** WORK TO COMPLETE **
(1) In the commit log, who is listed as the author?
(2) Update the commit log by writing it out again, starting with "- Fix some subtle" and going on through "UTC (rev 4438)", with "subtle" replaced by "minor".

[[ PASSAGE FOR REVIEW, beginning ]]

[rkward-cvs] SF.net SVN: rkward:[4438] trunk/rkward

tfry at users.sourceforge.net tfry at users.sourceforge.net
Wed Nov 21 12:55:47 UTC 2012


Revision: 4438
          http://rkward.svn.sourceforge.net/rkward/?rev=4438&view=rev
Author:   tfry
Date:     2012-11-21 12:55:46 +0000 (Wed, 21 Nov 2012)
Log Message:
-----------
Fix several problems regarding factor handling:
- When converting to factor, make sure to mark all fields as invalid, which do not correspond to a factor level
- Support writing many invalid fields at once (important, when converting a large var to factor, before setting factor levels)
- Fix some subtle problems with setting factor levels.

Modified Paths:
--------------
    trunk/rkward/ChangeLog
    trunk/rkward/rkward/core/rkvariable.cpp
    trunk/rkward/rkward/core/rkvariable.h
    trunk/rkward/rkward/rbackend/rpackages/rkward/NAMESPACE
    trunk/rkward/rkward/rbackend/rpackages/rkward/R/internal.R

Modified: trunk/rkward/ChangeLog
===================================================================
--- trunk/rkward/ChangeLog	2012-11-21 12:52:45 UTC (rev 4437)
+++ trunk/rkward/ChangeLog	2012-11-21 12:55:46 UTC (rev 4438)

[[ PASSAGE FOR REVIEW, end ]]
[[ COLLECTED DATA, beginning ]]

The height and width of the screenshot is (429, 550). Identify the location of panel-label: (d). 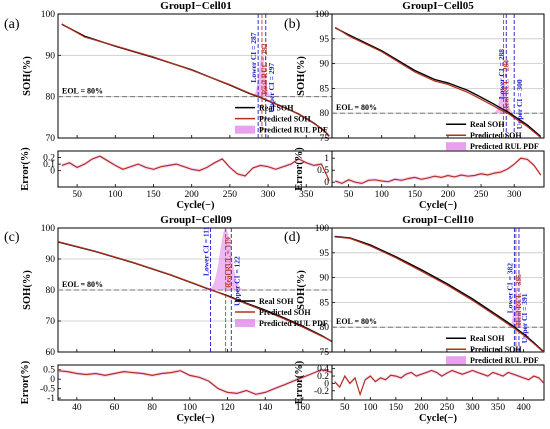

[[ COLLECTED DATA, end ]]

** OUTPUTS FOR THE TASKS **
(1) tfry

(2)
- Fix some minor problems with setting factor levels.

Modified Paths:
--------------
    trunk/rkward/ChangeLog
    trunk/rkward/rkward/core/rkvariable.cpp
    trunk/rkward/rkward/core/rkvariable.h
    trunk/rkward/rkward/rbackend/rpackages/rkward/NAMESPACE
    trunk/rkward/rkward/rbackend/rpackages/rkward/R/internal.R

Modified: trunk/rkward/ChangeLog
===================================================================
--- trunk/rkward/ChangeLog	2012-11-21 12:52:45 UTC (rev 4437)
+++ trunk/rkward/ChangeLog	2012-11-21 12:55:46 UTC (rev 4438)